P.S. : çok eski bir dostluk

Çok eski bir dostluk bizimkisi. Daha kimler neredeyken bizler neredeyken yüreklerimizde kimler varken edinilen bir dostluk bizimkisi. Kavga olur, dövüş olur, barcelona fantezisi (ve onun eczanede anlatılması olur), jaguar olur, tt olur, şampanya olur, teklifsiz hareketler olur. Olur da olur yani. Hem de karşı cinslerde olup bu kadar yakın bu kadar samimi bu kadar teklifsiz olunursa ve eğer becerilirse gerçek bir dostluk çıkar ortaya.

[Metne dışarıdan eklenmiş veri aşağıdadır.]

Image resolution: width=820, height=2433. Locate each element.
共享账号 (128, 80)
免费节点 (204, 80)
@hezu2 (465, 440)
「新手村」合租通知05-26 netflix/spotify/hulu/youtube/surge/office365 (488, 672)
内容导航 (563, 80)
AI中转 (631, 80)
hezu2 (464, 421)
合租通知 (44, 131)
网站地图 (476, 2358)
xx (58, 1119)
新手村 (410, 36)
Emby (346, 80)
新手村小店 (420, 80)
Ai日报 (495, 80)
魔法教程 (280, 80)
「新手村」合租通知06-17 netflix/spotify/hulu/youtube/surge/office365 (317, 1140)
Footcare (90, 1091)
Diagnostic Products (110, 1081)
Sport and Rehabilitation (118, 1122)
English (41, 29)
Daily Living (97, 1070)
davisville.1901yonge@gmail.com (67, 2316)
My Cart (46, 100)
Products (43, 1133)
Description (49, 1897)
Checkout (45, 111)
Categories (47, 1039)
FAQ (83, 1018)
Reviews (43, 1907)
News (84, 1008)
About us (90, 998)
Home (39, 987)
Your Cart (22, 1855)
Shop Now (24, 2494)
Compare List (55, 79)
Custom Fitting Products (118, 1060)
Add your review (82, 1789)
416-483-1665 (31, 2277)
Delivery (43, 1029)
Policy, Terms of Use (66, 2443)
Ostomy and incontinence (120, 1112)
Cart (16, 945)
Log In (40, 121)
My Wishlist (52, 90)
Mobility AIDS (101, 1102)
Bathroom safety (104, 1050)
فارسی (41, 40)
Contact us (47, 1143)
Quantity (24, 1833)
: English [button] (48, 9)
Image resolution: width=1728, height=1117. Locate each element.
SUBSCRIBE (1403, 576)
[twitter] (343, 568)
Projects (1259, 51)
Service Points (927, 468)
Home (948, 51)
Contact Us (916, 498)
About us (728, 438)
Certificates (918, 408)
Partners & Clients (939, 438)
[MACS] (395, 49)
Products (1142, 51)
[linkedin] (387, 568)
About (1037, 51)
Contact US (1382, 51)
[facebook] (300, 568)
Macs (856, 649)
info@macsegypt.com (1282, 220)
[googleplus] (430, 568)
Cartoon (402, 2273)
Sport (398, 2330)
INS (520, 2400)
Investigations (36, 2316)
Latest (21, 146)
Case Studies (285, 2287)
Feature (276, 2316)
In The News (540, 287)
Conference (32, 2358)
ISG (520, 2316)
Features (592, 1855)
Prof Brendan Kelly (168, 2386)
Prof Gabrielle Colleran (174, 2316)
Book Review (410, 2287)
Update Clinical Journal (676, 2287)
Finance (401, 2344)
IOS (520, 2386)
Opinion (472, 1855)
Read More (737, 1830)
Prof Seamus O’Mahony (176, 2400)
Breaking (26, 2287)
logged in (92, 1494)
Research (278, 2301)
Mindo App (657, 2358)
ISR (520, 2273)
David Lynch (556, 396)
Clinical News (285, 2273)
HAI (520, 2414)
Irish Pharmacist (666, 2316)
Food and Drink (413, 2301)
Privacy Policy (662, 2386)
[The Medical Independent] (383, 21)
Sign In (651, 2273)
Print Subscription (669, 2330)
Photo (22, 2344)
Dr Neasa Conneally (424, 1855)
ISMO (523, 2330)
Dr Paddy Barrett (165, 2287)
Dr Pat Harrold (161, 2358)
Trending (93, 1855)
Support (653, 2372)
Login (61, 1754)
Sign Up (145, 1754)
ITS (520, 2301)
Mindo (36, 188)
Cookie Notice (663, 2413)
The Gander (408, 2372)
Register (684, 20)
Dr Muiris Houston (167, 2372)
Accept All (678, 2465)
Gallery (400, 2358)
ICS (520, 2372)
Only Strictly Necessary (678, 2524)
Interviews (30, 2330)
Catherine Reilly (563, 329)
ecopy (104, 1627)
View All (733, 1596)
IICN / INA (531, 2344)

sabah evden normal bir şekilde çıkıp oraya buraya uğrayıp her yerde birileri ile karşılaşıp bir kahve içeyim deyip eve uğrayamadan devam edilen geceye gündüz kıyafeti ile kalmak, gece, kurtuluş despina, sayısı- gerçekten- hatırlanmayan rakı kadehleri, çirkin ama karizmatik erkek b., rocker boy n., m., et apres iyis, sekvotka, ve yine roxy ve yine biz derken "canımsın" hadisesi, bomba dedikodu ama öyle böyle değil.

fantastik diyaloglar:
sekvotka - tamamdır bu iş. çok severim, güzel çocuk
anothertsar- hmm tamamdır bence de.

Kadim dostum onayını veriyorsa bence sorun yok. Of gerçekten kimi zaman insan beğenilerinde ne kadar gerzek ve salak olabiliyor. Bir de bunu sevdiklerine güzel göstermeye çalışıyor. Amann. Sıkıcı. Ama en azından biz değiliz. Hiç de olmayacağız o sıkıcı küçük hayatları yaşayanlardan.

Saturday, April 25, 2009

Gece: dönüş



"dönüş" bu akşamdır.
Yaşı biraz 80leri tutan herkes bir şekilde sever bu şarkıyı. Aşk, aldatma, pişmanlık cümleleri ile dolu geyik bir şarkıdır ama güzeldir. Hele "tonight the music seems so loud" ile başlayan yerinden itibaren ben pek severim, eğlenirim. O halde aşıklara çalayım bari...ahaha! Çok da romantik pek de romantik bir insanım ben yahu.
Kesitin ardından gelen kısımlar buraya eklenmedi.